Hastalığın birçok alışkanlıkları da değiştireceğini söyleyen Eresin, şunları kaydetti: “Cruise seyahatlerinde bütün dünyada bir düşüş olacak. Toplantı ve kongre turizminde de gelecek yıl pek fazla hareket olacağını düşünmüyoruz. Ama tatil amaçlı seyahat edenlerin sayılarının gözle görülür şekilde artacağını düşünüyoruz. Bütün enerjimizle şimdiden 2021’e hazırlanıyoruz. Hastalığın tamamen kontrol altına alındığı varsayımından yola çıkarsak, 2021’de bütün dünyada insanlar tekrar seyahat etmek isteyecekler. Başarılı sağlık sistemimizi de kullanarak bizim sağlık turizmde öne çıkmamız çok mümkün. Bu süreyi iyi kullanmamız lazım. Dolayısıyla 2021’e umutla bakıyoruz.”
“Yeni destekler şart”
Sektöre destek amacıyla vergisel düzenlemeler, sosyal güvenlikle ilgili düzenlemelerin yanı sıra yargısal ve hukuki düzenlemelerin devreye sokulduğunu belirten Müberra Eresin, “Açıklanan destek paketlerinin sektör açısından olumlu olduğunu düşünüyoruz.
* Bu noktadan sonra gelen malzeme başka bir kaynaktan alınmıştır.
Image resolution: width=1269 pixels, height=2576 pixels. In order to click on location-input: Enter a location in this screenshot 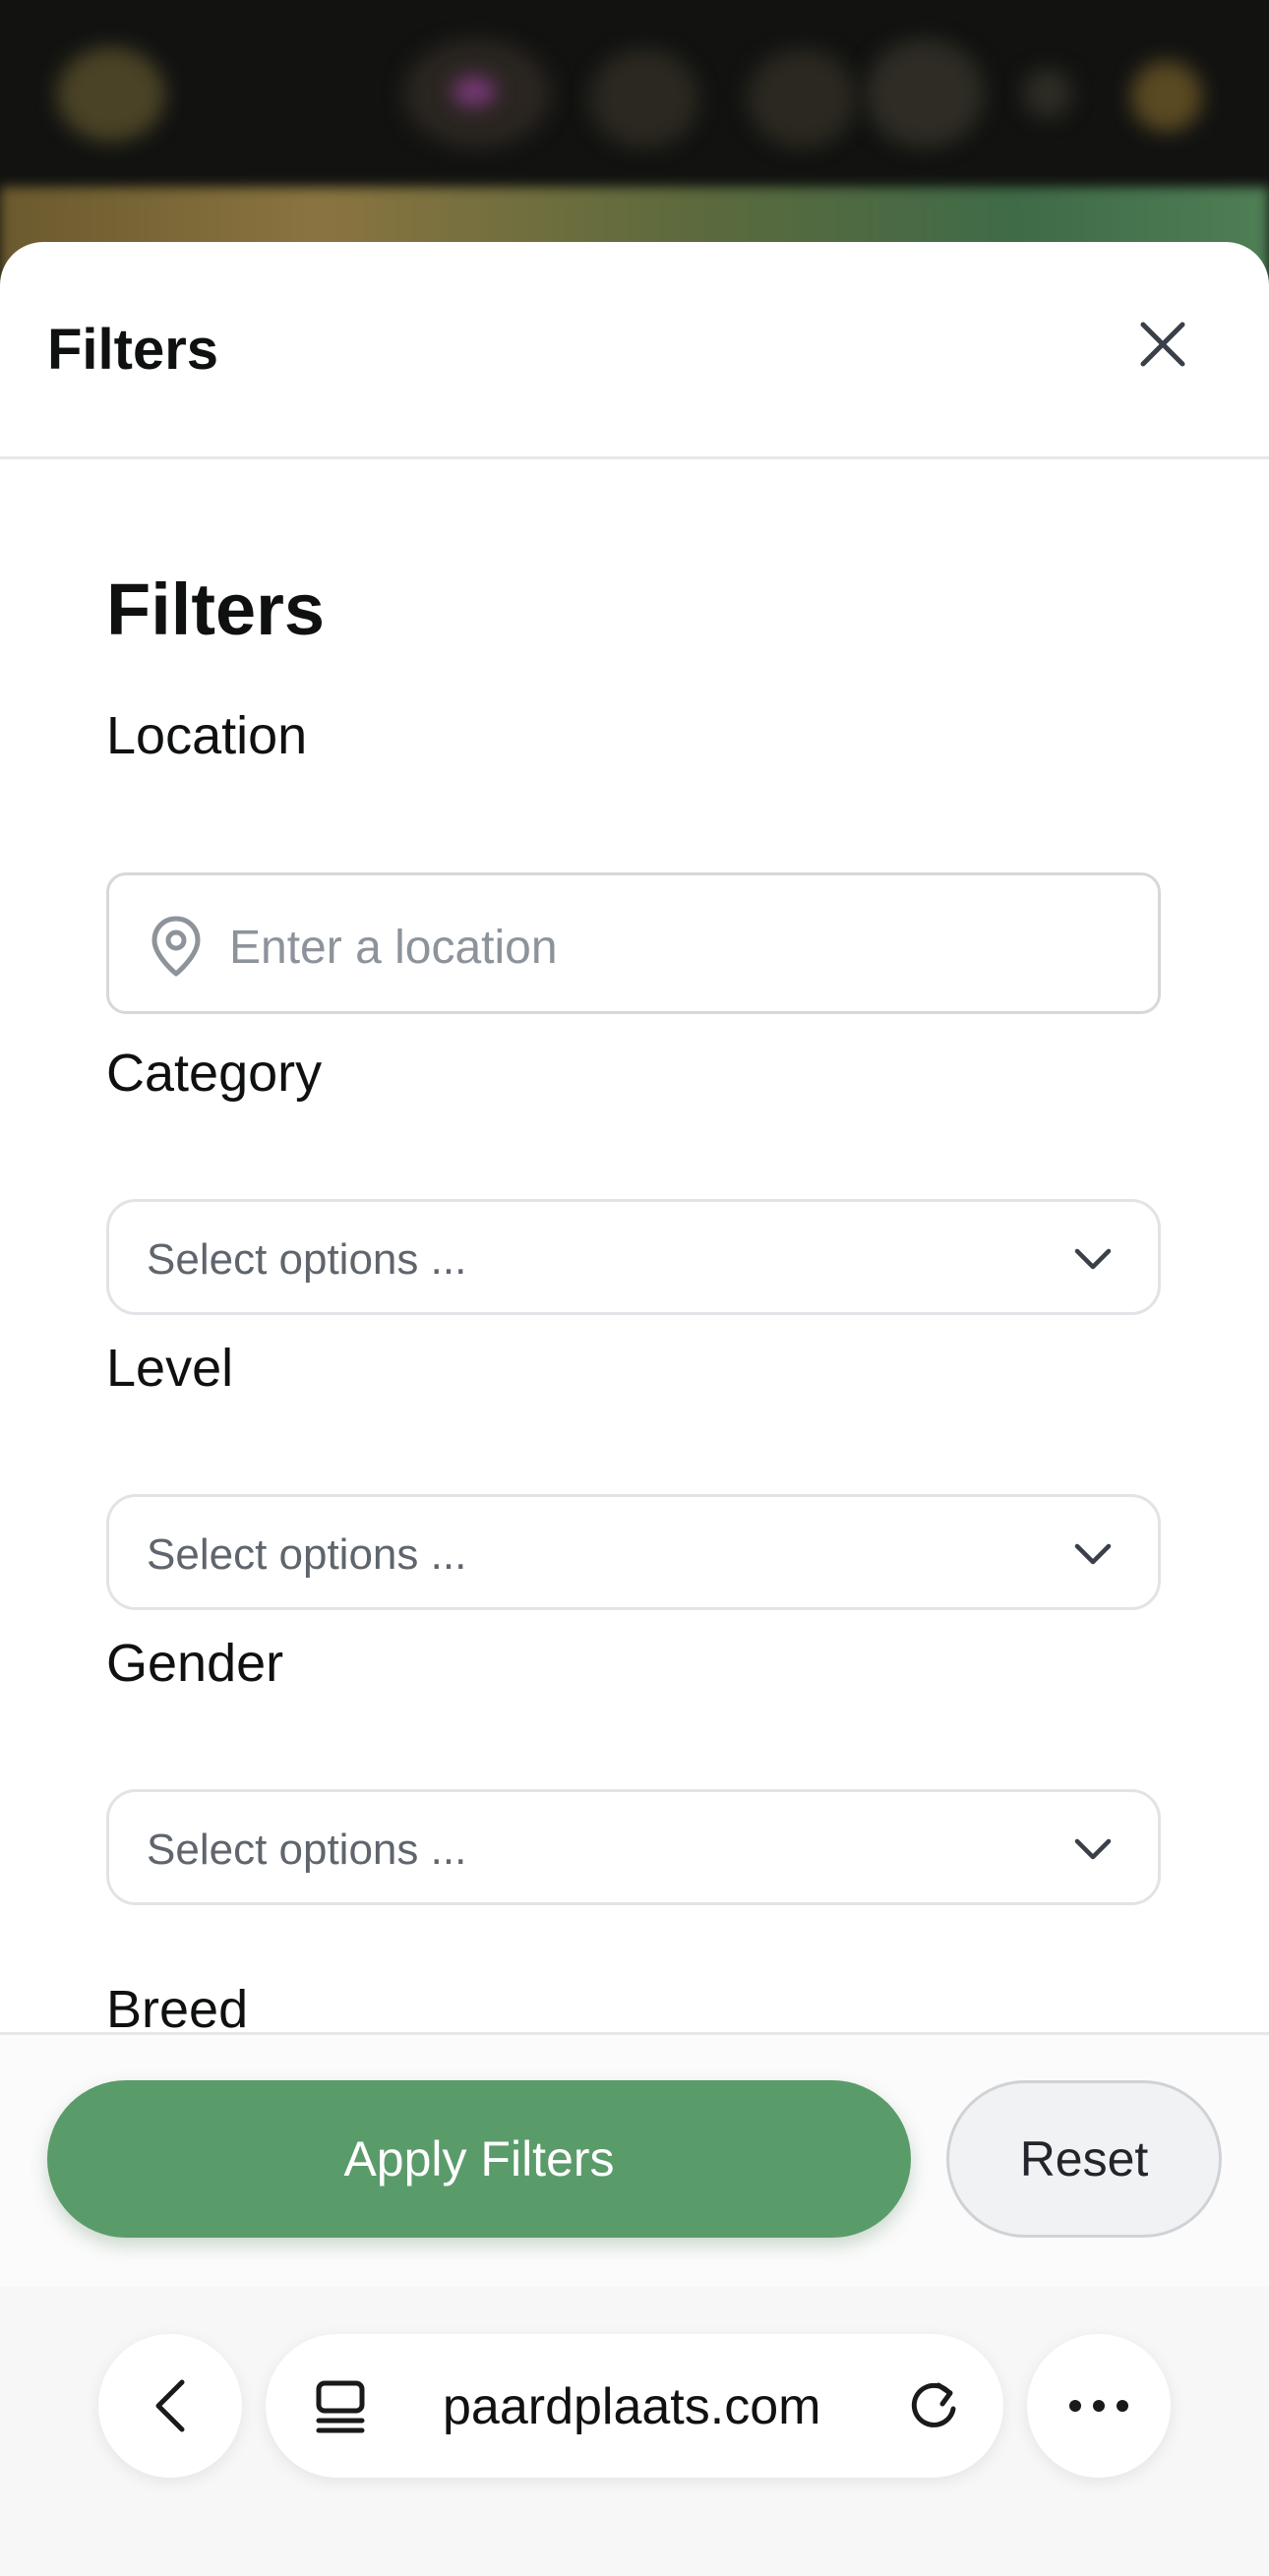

Ancak yeni desteklere de ihtiyaç bulunduğunu ve açıklanan erteleme sürelerinin uzatılması gereğini de özellikle belirtmek isteriz. Kısa vadede sektörde toparlanma zor görünüyor.Kısa çalışma ödeneği ve işsizlik maaş ödemelerinin yıl sonuna kadar uzatılmasını arzu ediyoruz. Gerek işsizliğin önlenmesi gerekse kalifiye çalışanların sektörde istihdamının devamlılığının sağlanması açısından desteklerin uzatılmasının önemli faydası olacaktır” diyerek sözlerine son verdi.